Newswise — Why is it that during the season of joy and peace you're more likely to deck your brother-in-law than deck the halls?
According to Sheila McNamee, professor of communication at the University of New Hampshire, there are many reasons why families fight more during the holidays.
Among the most common areas of contention are different values, beliefs and "ways of being." As McNamee explains, adult children live in communities where their values and beliefs often contrast with those of their family "context." Additionally, marriage brings different families together. Everyone is expected to get along as if they are a homogenous group with similar life experiences.

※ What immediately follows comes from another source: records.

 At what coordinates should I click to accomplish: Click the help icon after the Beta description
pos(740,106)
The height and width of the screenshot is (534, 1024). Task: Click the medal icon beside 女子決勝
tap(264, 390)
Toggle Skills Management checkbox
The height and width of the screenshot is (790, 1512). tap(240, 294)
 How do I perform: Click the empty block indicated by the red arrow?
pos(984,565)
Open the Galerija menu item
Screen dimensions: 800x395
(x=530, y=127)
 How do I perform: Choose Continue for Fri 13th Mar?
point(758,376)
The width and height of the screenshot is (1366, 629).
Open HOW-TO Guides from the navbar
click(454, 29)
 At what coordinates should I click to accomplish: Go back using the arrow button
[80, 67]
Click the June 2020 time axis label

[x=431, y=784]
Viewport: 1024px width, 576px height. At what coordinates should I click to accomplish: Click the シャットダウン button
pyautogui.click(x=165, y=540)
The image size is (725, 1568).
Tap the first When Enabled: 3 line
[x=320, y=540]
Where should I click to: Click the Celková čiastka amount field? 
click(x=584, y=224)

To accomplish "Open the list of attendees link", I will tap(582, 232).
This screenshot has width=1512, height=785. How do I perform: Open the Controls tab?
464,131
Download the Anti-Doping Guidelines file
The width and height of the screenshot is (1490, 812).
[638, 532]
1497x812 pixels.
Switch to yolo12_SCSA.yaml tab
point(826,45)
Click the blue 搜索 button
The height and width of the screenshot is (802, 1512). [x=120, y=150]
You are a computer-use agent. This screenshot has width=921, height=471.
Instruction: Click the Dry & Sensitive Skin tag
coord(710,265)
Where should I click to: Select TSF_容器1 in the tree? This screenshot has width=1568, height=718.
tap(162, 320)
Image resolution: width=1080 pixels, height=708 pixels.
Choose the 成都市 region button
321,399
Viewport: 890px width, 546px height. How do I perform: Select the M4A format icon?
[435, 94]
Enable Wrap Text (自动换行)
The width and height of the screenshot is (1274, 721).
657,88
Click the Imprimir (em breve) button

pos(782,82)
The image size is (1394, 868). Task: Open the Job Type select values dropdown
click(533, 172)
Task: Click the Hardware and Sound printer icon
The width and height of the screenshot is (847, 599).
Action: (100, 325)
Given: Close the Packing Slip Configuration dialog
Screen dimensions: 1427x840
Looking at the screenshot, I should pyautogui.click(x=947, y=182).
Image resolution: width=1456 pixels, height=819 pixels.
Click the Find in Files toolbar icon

"All relationships require coordination and negotiation, but for some reason in families, we just expect communication to be easy. Until we slow down and really consider what others are doing and saying, we will very likely find ourselves confronting, oppressing, accusing and demonizing anything that doesn't concur with our own ways of being," McNamee says.
"Our culture presents holidays as warm, meaningful moments to be with loved ones, particularly family. Yet families are so diverse, and it is highly unusual for any given family to live up to the cultural expectations of joy and love during holidays," she says.
Conflict also often arises when relatives are torn between behaving like the person they see themselves as today and like the person who relatives remember them as being. According to McNamee, because that past identity is part of a relative's personal repertoire, it's not difficult to slip back into being the person relatives "knew" you as.
"For example, when adult children return home for the holidays, they frequently feel that they are positioned within the family as they were when they were a child. If you were the troublemaker as a child, you'll be cast as (and begin acting as) the troublemaker today. The pull of these rituals is so strong and so familiar that we most often feel incapable of changing these patterns. Yet, the lack of change isn't because we have some inherent trait or characteristic that makes us a troublemaker. Rather, the seduction of ritualized patterns tempts us into familiar (even if unwanted) interactions," she says.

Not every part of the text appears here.